*** Begin section ***

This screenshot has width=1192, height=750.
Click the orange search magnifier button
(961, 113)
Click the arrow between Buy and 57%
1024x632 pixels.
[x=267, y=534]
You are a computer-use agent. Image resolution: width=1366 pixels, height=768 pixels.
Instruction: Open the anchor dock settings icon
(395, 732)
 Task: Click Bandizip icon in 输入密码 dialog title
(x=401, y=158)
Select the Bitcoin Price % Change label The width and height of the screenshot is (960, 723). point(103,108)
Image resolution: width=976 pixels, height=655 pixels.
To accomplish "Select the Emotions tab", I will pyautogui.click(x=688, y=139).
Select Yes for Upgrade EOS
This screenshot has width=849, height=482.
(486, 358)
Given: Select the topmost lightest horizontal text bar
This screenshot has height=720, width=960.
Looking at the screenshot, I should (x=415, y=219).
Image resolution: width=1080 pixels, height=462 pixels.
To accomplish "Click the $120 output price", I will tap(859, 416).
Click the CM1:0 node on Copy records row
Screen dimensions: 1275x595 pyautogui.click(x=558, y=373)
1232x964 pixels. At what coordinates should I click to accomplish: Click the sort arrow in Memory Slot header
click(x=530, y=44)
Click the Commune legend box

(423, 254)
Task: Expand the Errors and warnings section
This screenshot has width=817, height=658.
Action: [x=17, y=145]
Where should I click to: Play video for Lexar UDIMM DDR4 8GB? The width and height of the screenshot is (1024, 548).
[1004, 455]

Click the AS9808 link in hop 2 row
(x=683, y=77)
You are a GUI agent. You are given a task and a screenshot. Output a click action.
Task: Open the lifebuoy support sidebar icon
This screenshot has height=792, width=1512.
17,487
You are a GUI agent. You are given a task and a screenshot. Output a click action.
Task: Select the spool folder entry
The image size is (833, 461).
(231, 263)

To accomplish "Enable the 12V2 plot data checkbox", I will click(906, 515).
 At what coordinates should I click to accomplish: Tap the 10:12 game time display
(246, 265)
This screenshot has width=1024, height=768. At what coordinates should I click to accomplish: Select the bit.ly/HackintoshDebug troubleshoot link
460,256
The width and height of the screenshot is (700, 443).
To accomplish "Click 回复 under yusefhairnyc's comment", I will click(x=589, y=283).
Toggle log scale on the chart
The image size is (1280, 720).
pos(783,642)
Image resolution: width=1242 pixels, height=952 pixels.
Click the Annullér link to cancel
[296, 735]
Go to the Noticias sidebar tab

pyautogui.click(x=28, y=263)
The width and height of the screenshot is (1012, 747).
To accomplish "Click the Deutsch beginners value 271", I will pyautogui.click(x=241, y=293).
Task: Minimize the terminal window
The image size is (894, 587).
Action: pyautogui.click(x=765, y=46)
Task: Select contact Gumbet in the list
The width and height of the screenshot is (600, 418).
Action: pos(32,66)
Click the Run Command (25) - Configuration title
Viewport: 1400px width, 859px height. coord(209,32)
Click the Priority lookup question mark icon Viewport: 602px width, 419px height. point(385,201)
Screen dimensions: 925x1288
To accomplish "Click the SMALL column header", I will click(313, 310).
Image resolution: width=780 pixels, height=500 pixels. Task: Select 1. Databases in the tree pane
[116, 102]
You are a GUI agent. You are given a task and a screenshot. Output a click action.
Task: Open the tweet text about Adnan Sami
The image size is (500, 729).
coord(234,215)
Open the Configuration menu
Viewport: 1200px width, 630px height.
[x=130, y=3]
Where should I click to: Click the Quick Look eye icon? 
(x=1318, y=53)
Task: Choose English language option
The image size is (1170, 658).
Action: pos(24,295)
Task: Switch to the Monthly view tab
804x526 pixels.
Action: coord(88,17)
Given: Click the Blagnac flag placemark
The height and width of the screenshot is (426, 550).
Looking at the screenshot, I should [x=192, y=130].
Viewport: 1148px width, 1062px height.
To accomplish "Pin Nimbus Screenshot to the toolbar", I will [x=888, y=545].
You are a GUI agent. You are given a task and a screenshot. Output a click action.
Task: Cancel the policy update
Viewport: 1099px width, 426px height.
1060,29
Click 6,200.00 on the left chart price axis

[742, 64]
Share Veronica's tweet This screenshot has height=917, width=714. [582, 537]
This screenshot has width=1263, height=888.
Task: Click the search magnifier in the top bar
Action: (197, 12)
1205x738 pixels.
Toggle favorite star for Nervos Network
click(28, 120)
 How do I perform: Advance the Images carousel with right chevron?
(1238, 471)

*** End section ***

◆ BRIEF: Please transcribe only the portion of the material that starts at the line containing "Viewport: 1099px width, 426px height." and runs through its last line, inclusive, exactly as given.

◆ SOLVED PROBLEM:
Viewport: 1099px width, 426px height.
1060,29
Click 6,200.00 on the left chart price axis

[742, 64]
Share Veronica's tweet This screenshot has height=917, width=714. [582, 537]
This screenshot has width=1263, height=888.
Task: Click the search magnifier in the top bar
Action: (197, 12)
1205x738 pixels.
Toggle favorite star for Nervos Network
click(28, 120)
 How do I perform: Advance the Images carousel with right chevron?
(1238, 471)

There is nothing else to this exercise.